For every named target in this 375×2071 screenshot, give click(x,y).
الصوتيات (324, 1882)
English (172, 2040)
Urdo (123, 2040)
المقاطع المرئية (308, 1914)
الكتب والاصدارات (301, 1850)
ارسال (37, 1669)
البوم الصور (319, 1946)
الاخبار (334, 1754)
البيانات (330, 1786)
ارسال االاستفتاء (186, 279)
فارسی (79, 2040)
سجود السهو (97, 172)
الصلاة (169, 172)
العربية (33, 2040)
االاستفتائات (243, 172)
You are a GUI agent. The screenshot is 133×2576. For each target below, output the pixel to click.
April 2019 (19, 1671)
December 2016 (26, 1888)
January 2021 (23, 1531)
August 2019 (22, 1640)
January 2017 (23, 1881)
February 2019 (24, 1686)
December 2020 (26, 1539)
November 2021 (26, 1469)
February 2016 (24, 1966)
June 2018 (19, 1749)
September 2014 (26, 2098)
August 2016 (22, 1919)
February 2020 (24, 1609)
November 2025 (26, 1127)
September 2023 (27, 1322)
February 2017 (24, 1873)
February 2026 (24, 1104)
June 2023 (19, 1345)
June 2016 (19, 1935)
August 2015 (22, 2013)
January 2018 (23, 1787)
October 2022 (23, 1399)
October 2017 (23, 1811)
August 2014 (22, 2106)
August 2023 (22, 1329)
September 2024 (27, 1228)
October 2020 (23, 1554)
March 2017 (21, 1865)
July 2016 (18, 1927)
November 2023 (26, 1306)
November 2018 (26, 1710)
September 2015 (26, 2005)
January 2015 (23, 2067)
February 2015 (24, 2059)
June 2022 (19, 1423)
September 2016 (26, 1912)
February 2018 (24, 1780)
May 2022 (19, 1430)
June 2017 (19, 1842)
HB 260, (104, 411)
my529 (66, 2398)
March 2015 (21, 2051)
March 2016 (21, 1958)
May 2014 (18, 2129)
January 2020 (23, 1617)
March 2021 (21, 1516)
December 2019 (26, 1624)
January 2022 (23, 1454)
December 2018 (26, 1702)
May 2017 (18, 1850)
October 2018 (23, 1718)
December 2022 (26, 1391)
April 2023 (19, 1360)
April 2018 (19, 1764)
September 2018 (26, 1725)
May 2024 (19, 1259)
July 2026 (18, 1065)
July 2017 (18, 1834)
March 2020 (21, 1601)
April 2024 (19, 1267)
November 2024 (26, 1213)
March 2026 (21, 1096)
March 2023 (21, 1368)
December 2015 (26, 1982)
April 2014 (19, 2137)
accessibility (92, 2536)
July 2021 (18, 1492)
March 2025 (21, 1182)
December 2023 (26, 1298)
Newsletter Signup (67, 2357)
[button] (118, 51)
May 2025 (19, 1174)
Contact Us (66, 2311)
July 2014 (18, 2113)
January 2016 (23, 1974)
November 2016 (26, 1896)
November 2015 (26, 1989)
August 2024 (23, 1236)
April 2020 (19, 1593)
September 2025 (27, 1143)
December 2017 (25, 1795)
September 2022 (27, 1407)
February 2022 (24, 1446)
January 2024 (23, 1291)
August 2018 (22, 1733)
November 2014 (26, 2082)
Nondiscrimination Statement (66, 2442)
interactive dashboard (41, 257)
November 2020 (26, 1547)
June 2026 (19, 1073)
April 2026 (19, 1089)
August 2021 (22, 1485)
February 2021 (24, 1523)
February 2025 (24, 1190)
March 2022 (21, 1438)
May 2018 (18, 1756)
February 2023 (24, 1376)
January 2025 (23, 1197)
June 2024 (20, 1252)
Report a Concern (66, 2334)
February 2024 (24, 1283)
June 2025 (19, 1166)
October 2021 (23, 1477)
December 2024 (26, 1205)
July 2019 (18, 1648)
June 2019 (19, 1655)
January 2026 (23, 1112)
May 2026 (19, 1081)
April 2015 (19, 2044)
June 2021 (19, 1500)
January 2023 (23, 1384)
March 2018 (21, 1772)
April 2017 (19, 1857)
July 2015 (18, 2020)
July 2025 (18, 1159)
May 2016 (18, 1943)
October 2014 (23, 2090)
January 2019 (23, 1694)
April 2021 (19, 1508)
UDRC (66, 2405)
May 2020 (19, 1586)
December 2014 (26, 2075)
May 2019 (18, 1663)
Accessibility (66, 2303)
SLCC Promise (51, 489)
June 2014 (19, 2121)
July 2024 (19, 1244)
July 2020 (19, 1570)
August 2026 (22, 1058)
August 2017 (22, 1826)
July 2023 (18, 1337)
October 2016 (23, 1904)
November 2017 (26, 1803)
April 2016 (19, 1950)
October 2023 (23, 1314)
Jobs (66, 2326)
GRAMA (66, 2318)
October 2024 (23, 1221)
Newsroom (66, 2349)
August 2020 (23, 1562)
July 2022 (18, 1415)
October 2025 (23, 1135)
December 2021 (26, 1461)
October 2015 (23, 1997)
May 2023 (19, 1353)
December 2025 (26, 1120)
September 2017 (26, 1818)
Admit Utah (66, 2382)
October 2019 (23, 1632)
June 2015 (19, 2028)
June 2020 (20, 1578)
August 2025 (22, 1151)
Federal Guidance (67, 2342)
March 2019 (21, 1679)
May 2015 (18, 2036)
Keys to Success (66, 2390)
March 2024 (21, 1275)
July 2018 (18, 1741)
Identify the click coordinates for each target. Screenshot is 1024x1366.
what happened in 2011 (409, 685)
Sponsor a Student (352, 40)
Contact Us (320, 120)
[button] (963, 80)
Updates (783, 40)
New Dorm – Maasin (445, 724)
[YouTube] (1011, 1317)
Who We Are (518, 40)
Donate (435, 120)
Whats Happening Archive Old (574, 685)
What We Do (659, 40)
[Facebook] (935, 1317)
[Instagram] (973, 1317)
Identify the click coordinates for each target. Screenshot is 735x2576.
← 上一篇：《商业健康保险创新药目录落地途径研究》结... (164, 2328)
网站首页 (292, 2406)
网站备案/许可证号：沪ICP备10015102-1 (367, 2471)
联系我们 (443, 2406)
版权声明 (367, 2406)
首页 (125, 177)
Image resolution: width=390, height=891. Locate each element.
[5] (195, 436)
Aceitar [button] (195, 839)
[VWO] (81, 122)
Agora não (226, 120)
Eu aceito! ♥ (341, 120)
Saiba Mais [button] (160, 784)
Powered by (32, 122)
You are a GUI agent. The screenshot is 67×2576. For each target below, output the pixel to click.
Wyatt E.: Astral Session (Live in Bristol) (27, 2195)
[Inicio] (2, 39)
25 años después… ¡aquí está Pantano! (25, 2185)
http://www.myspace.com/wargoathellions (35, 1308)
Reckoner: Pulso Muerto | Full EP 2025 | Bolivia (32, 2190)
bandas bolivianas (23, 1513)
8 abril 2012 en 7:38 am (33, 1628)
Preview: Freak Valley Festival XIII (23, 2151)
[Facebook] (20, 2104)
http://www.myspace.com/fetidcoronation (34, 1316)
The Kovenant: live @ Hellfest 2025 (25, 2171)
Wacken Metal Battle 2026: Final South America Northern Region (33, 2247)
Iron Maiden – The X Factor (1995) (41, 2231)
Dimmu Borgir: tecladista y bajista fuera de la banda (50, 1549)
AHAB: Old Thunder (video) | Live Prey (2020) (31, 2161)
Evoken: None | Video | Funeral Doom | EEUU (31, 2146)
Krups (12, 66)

==============================

Scan the data above for the string "target" and copy each line where it appears.

For every named target in this 375×2071 screenshot, give click(x,y).
You are a GUI agent. The screenshot is 133×2576. For each target below, output the pixel to click.
Identify the click coordinates for each target. Screenshot is 1024x1366.
Identify the click coordinates for each target. Screenshot is 735x2576.
You are a GUI agent. The screenshot is 67×2576. For each target below, output the pixel to click.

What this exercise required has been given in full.